§ To do: Could you retype every record below exactly as it appears?

§ Information:
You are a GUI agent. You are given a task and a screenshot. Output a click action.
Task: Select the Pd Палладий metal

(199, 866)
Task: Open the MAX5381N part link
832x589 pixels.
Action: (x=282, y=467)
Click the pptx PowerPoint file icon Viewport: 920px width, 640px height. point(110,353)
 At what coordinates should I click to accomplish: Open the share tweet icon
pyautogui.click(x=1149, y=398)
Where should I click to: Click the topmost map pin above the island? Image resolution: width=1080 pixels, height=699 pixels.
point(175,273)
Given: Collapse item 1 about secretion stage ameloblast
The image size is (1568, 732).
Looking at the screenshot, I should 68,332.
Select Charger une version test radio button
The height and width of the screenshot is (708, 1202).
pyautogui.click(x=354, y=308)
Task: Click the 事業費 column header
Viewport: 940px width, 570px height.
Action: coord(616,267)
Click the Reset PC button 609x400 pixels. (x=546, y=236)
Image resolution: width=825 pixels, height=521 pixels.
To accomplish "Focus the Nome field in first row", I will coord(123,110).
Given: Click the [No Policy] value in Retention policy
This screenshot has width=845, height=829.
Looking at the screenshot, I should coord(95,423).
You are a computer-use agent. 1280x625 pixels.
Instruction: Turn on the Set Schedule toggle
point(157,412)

§ Your response:
You are a GUI agent. You are given a task and a screenshot. Output a click action.
Task: Select the Pd Палладий metal

(199, 866)
Task: Open the MAX5381N part link
832x589 pixels.
Action: (x=282, y=467)
Click the pptx PowerPoint file icon Viewport: 920px width, 640px height. point(110,353)
 At what coordinates should I click to accomplish: Open the share tweet icon
pyautogui.click(x=1149, y=398)
Where should I click to: Click the topmost map pin above the island? Image resolution: width=1080 pixels, height=699 pixels.
point(175,273)
Given: Collapse item 1 about secretion stage ameloblast
The image size is (1568, 732).
Looking at the screenshot, I should 68,332.
Select Charger une version test radio button
The height and width of the screenshot is (708, 1202).
pyautogui.click(x=354, y=308)
Task: Click the 事業費 column header
Viewport: 940px width, 570px height.
Action: coord(616,267)
Click the Reset PC button 609x400 pixels. (x=546, y=236)
Image resolution: width=825 pixels, height=521 pixels.
To accomplish "Focus the Nome field in first row", I will coord(123,110).
Given: Click the [No Policy] value in Retention policy
This screenshot has width=845, height=829.
Looking at the screenshot, I should coord(95,423).
You are a computer-use agent. 1280x625 pixels.
Instruction: Turn on the Set Schedule toggle
point(157,412)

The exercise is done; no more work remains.